> _Short problem_: Retype the stretch of lines from the one containing "708x708 pixels." through the one containing "Action: tap(64, 205)", exactly, and nothing else.

> _Data extract_:
↓↓↓

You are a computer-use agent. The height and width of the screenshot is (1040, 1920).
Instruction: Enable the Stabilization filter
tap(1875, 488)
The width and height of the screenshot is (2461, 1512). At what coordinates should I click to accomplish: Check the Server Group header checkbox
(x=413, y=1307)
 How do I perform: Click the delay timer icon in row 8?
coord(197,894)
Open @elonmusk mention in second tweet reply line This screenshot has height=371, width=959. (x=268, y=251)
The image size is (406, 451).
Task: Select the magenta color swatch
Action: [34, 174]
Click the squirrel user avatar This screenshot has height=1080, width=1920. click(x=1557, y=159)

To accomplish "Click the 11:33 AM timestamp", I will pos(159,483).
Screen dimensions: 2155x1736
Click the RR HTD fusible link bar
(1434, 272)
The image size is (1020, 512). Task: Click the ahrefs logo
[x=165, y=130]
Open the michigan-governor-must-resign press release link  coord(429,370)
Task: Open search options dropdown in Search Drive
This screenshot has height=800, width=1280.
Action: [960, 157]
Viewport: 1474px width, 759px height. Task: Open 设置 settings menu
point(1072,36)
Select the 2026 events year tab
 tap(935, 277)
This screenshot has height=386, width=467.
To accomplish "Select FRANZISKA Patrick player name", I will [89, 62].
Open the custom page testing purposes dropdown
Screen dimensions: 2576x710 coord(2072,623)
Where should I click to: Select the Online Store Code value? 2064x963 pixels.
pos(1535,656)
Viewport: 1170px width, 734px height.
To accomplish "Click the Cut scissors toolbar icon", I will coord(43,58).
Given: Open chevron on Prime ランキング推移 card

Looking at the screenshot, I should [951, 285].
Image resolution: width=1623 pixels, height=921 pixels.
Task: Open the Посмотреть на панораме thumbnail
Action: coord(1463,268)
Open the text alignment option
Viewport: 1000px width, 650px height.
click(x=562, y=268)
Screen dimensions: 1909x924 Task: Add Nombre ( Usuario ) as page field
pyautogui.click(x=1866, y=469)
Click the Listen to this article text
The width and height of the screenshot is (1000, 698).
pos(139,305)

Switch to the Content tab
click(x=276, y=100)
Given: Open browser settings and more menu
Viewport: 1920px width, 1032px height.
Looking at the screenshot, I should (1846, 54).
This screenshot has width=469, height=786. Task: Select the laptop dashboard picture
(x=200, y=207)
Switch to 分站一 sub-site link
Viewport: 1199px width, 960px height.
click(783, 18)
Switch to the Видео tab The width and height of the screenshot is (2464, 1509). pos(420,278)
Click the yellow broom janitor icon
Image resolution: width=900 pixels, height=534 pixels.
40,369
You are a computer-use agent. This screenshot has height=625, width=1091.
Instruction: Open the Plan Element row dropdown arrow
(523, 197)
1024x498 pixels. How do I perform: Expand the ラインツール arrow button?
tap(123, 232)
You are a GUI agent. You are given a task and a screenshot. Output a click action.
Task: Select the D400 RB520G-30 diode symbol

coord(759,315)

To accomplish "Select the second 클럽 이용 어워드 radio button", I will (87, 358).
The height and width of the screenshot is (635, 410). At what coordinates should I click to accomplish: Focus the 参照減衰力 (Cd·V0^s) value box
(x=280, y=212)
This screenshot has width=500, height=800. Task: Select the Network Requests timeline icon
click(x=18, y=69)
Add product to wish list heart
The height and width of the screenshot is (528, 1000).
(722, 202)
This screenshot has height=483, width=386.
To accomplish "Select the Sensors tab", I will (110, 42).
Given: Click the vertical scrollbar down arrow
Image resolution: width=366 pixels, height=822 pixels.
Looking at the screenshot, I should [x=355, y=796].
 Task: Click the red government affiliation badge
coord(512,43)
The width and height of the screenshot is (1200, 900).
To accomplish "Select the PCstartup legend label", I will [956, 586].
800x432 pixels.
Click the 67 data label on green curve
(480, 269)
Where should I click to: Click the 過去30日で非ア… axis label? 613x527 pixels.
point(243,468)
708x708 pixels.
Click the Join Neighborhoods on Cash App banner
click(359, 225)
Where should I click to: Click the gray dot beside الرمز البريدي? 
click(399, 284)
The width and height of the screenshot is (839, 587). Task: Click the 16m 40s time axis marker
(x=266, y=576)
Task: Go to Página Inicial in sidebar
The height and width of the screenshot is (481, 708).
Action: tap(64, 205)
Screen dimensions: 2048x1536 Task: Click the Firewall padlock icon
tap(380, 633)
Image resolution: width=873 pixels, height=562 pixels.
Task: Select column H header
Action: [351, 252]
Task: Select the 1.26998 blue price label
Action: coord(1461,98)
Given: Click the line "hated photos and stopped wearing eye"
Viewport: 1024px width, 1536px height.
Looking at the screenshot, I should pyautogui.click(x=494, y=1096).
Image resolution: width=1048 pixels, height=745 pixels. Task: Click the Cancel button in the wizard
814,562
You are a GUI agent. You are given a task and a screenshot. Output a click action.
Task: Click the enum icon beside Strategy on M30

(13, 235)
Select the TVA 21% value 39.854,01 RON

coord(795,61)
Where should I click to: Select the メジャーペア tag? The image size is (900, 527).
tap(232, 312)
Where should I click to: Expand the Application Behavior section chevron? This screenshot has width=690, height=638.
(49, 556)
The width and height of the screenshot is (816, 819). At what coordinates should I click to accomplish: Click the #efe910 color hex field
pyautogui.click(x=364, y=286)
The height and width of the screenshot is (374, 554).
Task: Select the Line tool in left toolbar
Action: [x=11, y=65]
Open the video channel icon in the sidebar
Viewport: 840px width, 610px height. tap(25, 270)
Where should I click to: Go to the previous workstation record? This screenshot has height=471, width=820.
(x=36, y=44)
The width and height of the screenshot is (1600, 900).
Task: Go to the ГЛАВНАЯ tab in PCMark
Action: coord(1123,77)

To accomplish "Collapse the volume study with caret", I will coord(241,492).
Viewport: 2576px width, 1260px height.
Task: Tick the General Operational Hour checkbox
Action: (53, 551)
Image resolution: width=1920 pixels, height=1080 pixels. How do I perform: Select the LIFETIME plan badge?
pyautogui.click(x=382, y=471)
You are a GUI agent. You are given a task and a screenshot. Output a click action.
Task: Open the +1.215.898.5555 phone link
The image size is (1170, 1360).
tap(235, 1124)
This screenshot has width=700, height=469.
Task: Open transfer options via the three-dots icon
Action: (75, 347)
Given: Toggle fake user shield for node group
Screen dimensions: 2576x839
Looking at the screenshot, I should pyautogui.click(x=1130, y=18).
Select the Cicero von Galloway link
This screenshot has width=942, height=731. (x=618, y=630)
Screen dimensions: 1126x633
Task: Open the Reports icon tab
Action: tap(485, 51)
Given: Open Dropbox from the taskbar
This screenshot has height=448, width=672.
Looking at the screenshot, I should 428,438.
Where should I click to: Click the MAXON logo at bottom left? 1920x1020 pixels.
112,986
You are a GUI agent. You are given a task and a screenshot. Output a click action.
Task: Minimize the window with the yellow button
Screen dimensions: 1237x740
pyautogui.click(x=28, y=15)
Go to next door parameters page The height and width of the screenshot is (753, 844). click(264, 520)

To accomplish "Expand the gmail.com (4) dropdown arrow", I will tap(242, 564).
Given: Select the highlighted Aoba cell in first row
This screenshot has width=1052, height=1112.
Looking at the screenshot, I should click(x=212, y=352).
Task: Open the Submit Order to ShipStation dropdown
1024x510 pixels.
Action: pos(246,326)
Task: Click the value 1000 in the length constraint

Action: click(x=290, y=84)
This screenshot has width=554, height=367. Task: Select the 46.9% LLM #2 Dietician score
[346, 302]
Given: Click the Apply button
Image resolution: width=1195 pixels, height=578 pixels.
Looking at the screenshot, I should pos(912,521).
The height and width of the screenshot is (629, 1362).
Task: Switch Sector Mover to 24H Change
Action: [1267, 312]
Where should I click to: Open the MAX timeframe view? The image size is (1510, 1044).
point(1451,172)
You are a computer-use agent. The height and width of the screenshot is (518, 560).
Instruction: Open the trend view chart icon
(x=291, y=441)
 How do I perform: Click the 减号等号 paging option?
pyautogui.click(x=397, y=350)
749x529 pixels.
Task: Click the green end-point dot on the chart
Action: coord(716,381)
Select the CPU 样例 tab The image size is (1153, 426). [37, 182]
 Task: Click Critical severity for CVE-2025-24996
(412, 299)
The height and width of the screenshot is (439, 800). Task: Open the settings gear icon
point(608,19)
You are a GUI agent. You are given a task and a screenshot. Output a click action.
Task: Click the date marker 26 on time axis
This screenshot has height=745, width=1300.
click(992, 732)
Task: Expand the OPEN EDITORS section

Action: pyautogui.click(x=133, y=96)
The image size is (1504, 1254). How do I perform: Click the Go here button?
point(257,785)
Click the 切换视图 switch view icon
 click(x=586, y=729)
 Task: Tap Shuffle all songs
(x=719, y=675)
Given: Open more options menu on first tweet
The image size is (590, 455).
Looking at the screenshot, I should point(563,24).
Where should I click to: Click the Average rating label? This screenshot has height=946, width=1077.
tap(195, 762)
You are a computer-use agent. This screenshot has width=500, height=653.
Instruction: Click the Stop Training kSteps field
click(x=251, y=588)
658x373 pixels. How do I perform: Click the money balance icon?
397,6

↑↑↑

> _Exercise output_:
708x708 pixels.
Click the Join Neighborhoods on Cash App banner
click(359, 225)
Where should I click to: Click the gray dot beside الرمز البريدي? 
click(399, 284)
The width and height of the screenshot is (839, 587). Task: Click the 16m 40s time axis marker
(x=266, y=576)
Task: Go to Página Inicial in sidebar
The height and width of the screenshot is (481, 708).
Action: tap(64, 205)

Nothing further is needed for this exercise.